Brief
Gather all lines in the entries below that include the word "will".

Available records
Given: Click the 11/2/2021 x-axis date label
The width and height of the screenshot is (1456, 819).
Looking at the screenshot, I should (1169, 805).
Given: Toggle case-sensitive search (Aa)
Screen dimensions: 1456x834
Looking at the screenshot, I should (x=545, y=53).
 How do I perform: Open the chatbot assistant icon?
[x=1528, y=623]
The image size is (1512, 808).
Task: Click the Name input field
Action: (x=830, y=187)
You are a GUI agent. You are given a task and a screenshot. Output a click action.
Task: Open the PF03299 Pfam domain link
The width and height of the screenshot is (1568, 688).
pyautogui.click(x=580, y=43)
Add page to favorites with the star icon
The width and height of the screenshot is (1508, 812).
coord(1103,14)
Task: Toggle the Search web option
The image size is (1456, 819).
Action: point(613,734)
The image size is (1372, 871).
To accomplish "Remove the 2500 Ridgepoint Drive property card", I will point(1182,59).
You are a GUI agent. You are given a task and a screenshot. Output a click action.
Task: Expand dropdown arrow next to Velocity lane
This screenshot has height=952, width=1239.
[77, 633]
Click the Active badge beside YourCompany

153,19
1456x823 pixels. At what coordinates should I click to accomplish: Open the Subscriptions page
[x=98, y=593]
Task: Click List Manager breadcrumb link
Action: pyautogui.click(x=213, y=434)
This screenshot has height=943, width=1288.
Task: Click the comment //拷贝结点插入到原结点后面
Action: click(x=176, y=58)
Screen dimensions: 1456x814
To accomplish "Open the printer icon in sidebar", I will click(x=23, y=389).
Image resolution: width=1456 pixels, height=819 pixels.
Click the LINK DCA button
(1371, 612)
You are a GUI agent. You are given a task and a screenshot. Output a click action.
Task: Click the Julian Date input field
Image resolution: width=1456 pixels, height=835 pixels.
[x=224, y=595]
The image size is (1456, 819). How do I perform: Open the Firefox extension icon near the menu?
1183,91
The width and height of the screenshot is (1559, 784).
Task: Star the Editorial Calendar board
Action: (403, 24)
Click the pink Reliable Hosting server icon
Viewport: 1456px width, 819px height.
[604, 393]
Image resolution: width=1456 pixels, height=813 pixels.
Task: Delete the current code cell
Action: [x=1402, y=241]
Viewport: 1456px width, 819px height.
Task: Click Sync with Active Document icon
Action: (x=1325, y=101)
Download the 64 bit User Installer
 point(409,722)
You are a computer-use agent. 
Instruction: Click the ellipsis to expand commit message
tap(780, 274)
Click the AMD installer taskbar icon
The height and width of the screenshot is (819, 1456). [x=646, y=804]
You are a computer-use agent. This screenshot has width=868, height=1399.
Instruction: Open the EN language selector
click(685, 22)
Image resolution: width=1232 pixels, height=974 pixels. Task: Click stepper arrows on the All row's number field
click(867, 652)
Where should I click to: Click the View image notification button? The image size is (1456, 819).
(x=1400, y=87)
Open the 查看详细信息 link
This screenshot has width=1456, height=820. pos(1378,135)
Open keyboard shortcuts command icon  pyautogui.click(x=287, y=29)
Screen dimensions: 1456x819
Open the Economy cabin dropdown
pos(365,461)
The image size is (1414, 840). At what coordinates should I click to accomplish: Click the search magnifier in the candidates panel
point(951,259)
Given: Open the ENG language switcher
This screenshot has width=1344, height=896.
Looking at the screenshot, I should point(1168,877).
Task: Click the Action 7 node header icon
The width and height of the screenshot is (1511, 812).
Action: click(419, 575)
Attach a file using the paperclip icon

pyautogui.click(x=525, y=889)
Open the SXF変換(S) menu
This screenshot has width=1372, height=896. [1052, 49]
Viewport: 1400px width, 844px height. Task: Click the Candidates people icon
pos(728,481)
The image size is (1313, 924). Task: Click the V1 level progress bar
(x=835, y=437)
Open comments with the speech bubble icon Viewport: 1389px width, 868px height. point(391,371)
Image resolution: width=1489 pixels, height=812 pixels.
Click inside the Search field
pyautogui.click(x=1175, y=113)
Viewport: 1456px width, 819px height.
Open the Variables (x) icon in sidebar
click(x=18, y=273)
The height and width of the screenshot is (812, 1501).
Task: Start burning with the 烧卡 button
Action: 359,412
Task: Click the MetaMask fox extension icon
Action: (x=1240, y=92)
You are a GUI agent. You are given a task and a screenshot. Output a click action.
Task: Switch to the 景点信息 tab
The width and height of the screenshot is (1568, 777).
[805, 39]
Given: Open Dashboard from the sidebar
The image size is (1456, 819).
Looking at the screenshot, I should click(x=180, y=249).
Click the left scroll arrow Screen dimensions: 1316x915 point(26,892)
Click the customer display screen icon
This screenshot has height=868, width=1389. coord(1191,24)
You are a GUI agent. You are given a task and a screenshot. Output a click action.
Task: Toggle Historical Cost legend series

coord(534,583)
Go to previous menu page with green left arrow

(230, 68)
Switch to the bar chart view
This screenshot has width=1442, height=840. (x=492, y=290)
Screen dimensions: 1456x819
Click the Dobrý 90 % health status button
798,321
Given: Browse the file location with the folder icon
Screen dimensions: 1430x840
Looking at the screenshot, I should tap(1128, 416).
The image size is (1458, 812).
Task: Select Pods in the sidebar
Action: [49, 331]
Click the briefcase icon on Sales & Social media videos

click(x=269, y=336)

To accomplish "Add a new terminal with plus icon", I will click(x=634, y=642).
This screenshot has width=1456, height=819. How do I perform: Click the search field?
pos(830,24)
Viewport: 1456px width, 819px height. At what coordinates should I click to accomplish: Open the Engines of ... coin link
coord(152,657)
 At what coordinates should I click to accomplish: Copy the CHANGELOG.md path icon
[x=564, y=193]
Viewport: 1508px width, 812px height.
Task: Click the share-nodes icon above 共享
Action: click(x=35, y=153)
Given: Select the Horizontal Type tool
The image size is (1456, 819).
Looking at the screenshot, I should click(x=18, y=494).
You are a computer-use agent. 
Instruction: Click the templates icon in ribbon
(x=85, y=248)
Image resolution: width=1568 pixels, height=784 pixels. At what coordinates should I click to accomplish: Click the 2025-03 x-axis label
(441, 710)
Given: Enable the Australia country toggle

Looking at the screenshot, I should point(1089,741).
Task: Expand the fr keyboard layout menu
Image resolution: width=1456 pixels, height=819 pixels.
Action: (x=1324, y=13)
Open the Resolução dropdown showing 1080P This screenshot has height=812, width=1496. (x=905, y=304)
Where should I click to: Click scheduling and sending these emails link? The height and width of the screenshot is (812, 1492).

Written response
To accomplish "Remove the 2500 Ridgepoint Drive property card", I will point(1182,59).
To accomplish "Open the printer icon in sidebar", I will click(x=23, y=389).
To accomplish "Add a new terminal with plus icon", I will click(x=634, y=642).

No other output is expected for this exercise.